Selon le président de l’institut de sondages Datanalisis, Luis Vicente Leon, le pouvoir a fait « deux pas en avant et un pas en arrière ». L’Organisation des Etats américains (OEA) a réclamé, lundi, le rétablissement des prérogatives de l’Assemblée nationale. « Qu’importe l’OEA, a répliqué M. Maduro. L’OEA est devenue un tribunal de l’inquisition. »
Pénuries, hyperinflation, corruption et insécurité
L’isolement international de Caracas suscite chez les opposants des attentes excessives. « Même si les faux pas et la radicalisation du gouvernement lui donnent des ailes, l’opposition est très divisée, chacun faisant ses calculs en vue des prochaines élections », souligne le politologue Carlos Romero, de l’Université centrale du Venezuela.
La légitimité de Hugo Chavez était basée sur une démocratie plébiscitaire, avec un scrutin par an en moyenne, qu’il avait tous gagnés, à l’exception d’un référendum pour réformer la Constitution. Son successeur, M. Maduro, élu de justesse, a suspendu sine die les élections de gouverneur prévues en 2016 et bloqué le référendum révocatoire demandé par les opposants, pour éviter les défaites annoncées.
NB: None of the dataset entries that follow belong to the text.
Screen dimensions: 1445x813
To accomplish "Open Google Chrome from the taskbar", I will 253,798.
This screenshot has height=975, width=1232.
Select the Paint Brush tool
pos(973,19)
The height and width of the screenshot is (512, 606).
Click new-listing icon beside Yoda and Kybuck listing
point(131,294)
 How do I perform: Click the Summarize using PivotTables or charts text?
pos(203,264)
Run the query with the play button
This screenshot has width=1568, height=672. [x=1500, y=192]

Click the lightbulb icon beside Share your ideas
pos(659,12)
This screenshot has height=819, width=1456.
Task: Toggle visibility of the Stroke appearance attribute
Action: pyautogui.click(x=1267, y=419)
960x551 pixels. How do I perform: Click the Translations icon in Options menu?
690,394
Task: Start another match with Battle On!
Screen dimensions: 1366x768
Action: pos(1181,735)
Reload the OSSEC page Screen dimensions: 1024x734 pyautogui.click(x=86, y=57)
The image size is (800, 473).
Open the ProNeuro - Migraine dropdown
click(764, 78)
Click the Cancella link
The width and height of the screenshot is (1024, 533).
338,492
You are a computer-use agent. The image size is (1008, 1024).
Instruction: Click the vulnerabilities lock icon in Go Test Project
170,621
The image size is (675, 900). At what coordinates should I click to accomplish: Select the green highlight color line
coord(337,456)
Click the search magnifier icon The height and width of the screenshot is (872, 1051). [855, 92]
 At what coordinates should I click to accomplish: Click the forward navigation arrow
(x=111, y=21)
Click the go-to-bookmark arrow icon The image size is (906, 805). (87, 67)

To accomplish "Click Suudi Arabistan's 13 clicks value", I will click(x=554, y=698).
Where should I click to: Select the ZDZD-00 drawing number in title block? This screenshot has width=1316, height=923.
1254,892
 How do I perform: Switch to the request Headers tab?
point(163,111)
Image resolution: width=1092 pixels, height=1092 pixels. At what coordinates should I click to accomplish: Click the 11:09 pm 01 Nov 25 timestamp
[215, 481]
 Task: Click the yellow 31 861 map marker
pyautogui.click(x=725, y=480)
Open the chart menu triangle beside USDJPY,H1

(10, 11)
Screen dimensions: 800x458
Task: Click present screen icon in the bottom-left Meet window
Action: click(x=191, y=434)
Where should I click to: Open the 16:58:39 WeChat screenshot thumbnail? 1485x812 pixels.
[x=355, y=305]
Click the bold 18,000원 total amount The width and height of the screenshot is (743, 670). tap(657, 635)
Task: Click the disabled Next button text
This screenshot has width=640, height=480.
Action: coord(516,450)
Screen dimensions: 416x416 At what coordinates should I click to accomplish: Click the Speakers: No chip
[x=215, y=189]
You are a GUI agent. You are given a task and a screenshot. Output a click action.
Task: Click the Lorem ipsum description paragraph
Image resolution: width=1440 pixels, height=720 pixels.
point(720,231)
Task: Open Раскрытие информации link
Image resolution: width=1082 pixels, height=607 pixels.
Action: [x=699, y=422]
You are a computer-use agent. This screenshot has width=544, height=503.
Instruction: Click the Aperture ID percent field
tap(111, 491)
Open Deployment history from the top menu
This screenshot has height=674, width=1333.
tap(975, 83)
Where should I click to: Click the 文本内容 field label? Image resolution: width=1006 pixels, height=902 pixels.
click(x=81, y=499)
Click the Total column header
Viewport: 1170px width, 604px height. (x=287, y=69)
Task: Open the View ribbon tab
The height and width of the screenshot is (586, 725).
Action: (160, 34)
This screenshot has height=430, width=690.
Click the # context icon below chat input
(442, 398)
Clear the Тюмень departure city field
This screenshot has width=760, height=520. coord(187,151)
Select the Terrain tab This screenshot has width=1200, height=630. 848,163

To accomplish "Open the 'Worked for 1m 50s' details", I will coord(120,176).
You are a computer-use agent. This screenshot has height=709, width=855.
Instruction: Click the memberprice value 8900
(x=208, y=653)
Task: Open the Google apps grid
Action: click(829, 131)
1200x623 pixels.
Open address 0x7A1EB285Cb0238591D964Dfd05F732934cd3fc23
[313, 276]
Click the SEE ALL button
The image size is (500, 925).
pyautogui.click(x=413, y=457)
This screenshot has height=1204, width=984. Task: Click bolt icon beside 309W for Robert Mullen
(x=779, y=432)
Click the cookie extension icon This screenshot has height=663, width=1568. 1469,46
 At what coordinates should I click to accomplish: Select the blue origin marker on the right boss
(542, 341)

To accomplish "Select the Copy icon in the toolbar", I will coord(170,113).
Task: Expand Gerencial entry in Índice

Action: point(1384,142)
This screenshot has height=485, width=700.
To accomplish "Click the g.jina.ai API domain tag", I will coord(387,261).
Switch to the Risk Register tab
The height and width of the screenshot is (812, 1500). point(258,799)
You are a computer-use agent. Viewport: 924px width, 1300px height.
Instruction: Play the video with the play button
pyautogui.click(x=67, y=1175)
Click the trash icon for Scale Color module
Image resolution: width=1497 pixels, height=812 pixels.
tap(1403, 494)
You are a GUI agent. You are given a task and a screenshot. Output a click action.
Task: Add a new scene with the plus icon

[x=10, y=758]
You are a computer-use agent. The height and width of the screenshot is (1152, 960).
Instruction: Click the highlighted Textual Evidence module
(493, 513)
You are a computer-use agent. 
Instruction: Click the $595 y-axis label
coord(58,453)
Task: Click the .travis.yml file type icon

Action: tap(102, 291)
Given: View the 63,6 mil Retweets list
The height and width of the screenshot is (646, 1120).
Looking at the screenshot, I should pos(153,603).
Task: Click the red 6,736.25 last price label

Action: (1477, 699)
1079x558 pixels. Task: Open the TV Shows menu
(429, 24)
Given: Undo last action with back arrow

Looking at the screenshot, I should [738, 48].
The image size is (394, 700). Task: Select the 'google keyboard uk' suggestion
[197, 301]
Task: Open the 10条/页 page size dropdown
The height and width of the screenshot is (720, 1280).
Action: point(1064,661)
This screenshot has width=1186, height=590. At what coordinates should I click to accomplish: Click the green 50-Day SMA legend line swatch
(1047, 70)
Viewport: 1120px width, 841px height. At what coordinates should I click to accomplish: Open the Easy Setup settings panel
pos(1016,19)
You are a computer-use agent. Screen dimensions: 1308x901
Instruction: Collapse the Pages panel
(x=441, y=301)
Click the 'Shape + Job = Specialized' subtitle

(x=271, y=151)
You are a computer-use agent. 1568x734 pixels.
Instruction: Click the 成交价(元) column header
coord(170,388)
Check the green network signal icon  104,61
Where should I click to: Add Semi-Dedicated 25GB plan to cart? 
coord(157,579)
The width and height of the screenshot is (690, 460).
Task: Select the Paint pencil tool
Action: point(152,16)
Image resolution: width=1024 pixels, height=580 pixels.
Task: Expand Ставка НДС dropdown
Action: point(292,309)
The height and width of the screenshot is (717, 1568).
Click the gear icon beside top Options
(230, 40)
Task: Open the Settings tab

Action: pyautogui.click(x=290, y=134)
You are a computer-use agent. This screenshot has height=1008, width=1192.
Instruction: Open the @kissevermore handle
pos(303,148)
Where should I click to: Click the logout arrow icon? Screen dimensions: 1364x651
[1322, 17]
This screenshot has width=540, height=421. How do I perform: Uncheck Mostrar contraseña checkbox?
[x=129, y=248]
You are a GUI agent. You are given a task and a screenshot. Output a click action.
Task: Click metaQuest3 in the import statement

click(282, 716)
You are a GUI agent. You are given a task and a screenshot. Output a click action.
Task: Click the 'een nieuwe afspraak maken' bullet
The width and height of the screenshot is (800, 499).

La prochaine présidentielle est prévue fin 2018. Autant dire une éternité pour les 80 % de Vénézuéliens qui aspirent à un changement, lassés par les pénuries, l’hyperinflation, la gabegie, la corruption et l’insécurité. Luisa Ortega a indiqué que 21 752 meurtres avaient été commis en 2016 au Venezuela, soit 70 homicides pour 100 000 habitants, un des taux les plus élevés de la planète. Encore une déclaration de la procureure générale qui tranche avec l’opacité officielle.